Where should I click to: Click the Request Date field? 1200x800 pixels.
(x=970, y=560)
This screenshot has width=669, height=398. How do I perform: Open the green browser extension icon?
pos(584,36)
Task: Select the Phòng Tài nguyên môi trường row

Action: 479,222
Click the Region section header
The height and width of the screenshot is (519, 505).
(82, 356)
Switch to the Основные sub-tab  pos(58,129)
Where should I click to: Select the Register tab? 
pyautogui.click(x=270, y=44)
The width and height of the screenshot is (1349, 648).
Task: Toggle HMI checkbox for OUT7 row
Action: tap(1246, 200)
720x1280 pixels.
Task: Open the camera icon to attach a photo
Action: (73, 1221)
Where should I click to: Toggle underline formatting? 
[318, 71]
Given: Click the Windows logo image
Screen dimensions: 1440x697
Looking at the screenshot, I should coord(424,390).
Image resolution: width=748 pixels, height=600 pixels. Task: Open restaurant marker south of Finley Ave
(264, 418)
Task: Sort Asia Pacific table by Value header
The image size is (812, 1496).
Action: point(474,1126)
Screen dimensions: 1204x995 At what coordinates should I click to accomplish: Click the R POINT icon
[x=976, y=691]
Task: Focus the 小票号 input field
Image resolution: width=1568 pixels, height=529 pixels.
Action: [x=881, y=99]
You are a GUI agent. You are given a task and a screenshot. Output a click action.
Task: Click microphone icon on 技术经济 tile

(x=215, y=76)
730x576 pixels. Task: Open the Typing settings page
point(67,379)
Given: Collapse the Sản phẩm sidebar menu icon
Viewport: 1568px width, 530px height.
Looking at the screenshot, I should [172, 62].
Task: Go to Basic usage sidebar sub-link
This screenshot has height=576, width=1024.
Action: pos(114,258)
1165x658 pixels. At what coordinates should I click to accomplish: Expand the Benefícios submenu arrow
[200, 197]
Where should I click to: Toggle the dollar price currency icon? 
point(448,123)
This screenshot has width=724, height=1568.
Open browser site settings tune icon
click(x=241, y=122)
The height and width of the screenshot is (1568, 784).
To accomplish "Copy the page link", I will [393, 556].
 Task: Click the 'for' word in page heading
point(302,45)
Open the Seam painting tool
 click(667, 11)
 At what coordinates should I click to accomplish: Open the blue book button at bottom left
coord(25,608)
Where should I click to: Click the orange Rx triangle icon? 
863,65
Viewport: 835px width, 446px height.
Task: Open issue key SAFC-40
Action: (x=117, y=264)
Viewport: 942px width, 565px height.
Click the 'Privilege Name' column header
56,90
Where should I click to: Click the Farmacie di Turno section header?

> [PROBLEM TO SOLVE]
Would you please copy the whole listing exactly as given?

> [EXERCISE RESPONSE]
Where should I click to: Click the Request Date field? 1200x800 pixels.
(x=970, y=560)
This screenshot has width=669, height=398. How do I perform: Open the green browser extension icon?
pos(584,36)
Task: Select the Phòng Tài nguyên môi trường row

Action: 479,222
Click the Region section header
The height and width of the screenshot is (519, 505).
(82, 356)
Switch to the Основные sub-tab  pos(58,129)
Where should I click to: Select the Register tab? 
pyautogui.click(x=270, y=44)
The width and height of the screenshot is (1349, 648).
Task: Toggle HMI checkbox for OUT7 row
Action: tap(1246, 200)
720x1280 pixels.
Task: Open the camera icon to attach a photo
Action: (73, 1221)
Where should I click to: Toggle underline formatting? 
[318, 71]
Given: Click the Windows logo image
Screen dimensions: 1440x697
Looking at the screenshot, I should coord(424,390).
Image resolution: width=748 pixels, height=600 pixels. Task: Open restaurant marker south of Finley Ave
(264, 418)
Task: Sort Asia Pacific table by Value header
The image size is (812, 1496).
Action: point(474,1126)
Screen dimensions: 1204x995 At what coordinates should I click to accomplish: Click the R POINT icon
[x=976, y=691]
Task: Focus the 小票号 input field
Image resolution: width=1568 pixels, height=529 pixels.
Action: [x=881, y=99]
You are a GUI agent. You are given a task and a screenshot. Output a click action.
Task: Click microphone icon on 技术经济 tile

(x=215, y=76)
730x576 pixels. Task: Open the Typing settings page
point(67,379)
Given: Collapse the Sản phẩm sidebar menu icon
Viewport: 1568px width, 530px height.
Looking at the screenshot, I should [172, 62].
Task: Go to Basic usage sidebar sub-link
This screenshot has height=576, width=1024.
Action: pos(114,258)
1165x658 pixels. At what coordinates should I click to accomplish: Expand the Benefícios submenu arrow
[200, 197]
Where should I click to: Toggle the dollar price currency icon? 
point(448,123)
This screenshot has width=724, height=1568.
Open browser site settings tune icon
click(x=241, y=122)
The height and width of the screenshot is (1568, 784).
To accomplish "Copy the page link", I will [393, 556].
 Task: Click the 'for' word in page heading
point(302,45)
Open the Seam painting tool
 click(667, 11)
 At what coordinates should I click to accomplish: Open the blue book button at bottom left
coord(25,608)
Where should I click to: Click the orange Rx triangle icon? 
863,65
Viewport: 835px width, 446px height.
Task: Open issue key SAFC-40
Action: (x=117, y=264)
Viewport: 942px width, 565px height.
Click the 'Privilege Name' column header
56,90
Where should I click to: Click the Farmacie di Turno section header?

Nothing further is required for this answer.